New life, new reasons to celebrate


“The littlest feet make the biggest footprints on our hearts.” – Author unknown

I woke up this morning to the happy news that my niece had her baby girl. Life is so wondrous and so precious. This is my brother’s first grandchild and her birth has been much anticipated. She has given us something wonderful to focus on and a much-needed break from the jumble of emotions this past 18 months have been. If you follow this blog you know my brother was killed by an impaired driver a year and a half ago. This precious child is bringing healing and a new focus on the joys of life. While I am saddened that Chris is not here to hold this precious baby, I am rejoicing that she has arrived safe and sound and both mother and child are recuperating from the rigors of childbirth. Yes, life is fragile, but life is also very, very good.

My three mothers


I was blessed with the best. I had a good mother, a woman who sacrificed much to ensure I had what I needed. But more than that I was blessed with two older sisters who cared for me, nurtured me, supported me, and loved me. I have been fortunate to know many loving and caring women in my life, but these three women are my rock, my foundation, and my heroes. They still are. I was chatting with a friend yesterday who had a very different experience with her mother and sister. I felt bad for her, but she made me think again of how blessed my life has been.

I cannot say enough positive things about the woman who gave me birth, and I have in past blogs, but today I really want to focus on my “big” sisters who gave so much of themselves and continue to do so. My Mom died many years ago, but the kindness and compassion that were the hallmarks of her character live on in all my sisters. My eldest sisters were my Mom’s constant help, often doing household chores and helping to raise us younger siblings. They helped with cooking, cleaning, and all the rest, but more than all that, they helped nurture and love us. I just wanted to write something to honour them all, for I am deeply grateful for all the gifts they imparted.

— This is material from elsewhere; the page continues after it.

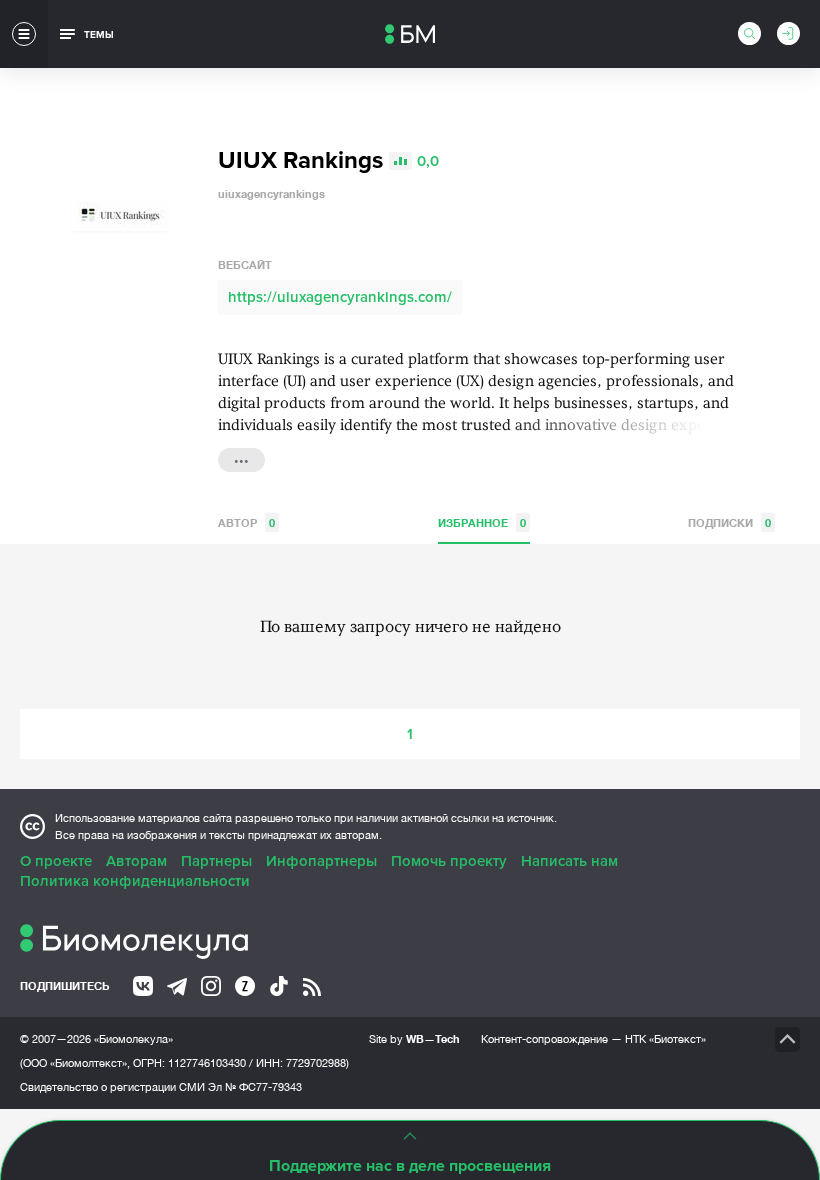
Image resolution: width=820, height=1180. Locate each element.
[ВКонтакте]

And then there is my younger sister, who, though younger, was also a very important part of my life and continues to be. She, too, is a loving, caring, and nurturing person. Tomorrow is Mother’s Day and if I could have one wish it would be that all the kindnesses freely given to me by all my sisters would be returned to them a thousand-fold.

Happy Mother’s Day to all the nurturers in my life!

Sojourn into sadness


So, this past Friday was the day my family read their victim impact statements in court as proceedings continue until the day of sentencing. The day when the man who killed my brother will be lead off to serve time in a federal prison. That day is not far off now. Yet, it brings no peace. My brother will be no less dead. I think the worst thing about how he died is how totally preventable it was followed by the long drawn out process of the criminal justice system. I am struggling yet again with the fallout of one person’s decision to drive while impaired.

I have been talking with my sisters today about the difficulty of writing a victim impact statement and how no amount of words can ever truly express the devastation we all feel as a family and as individuals. I am confounded and deeply challenged trying to express it.

Chris’s daughter is soon to be a mama, but her child will never know her grandfather. This child is especially anticipated with joy and thanksgiving, for a part of Chris will live on. But there is a deep sense of sadness as well because Chris, who adored babies and small children, is not here to spoil his first grandchild. We will all do our best to step into the breach, but we are not Chris and never can be.

And so, I write this in the hope that it will strike home the message of “don’t drink and drive” for it has far reaching effects and endless sorrows for all involved.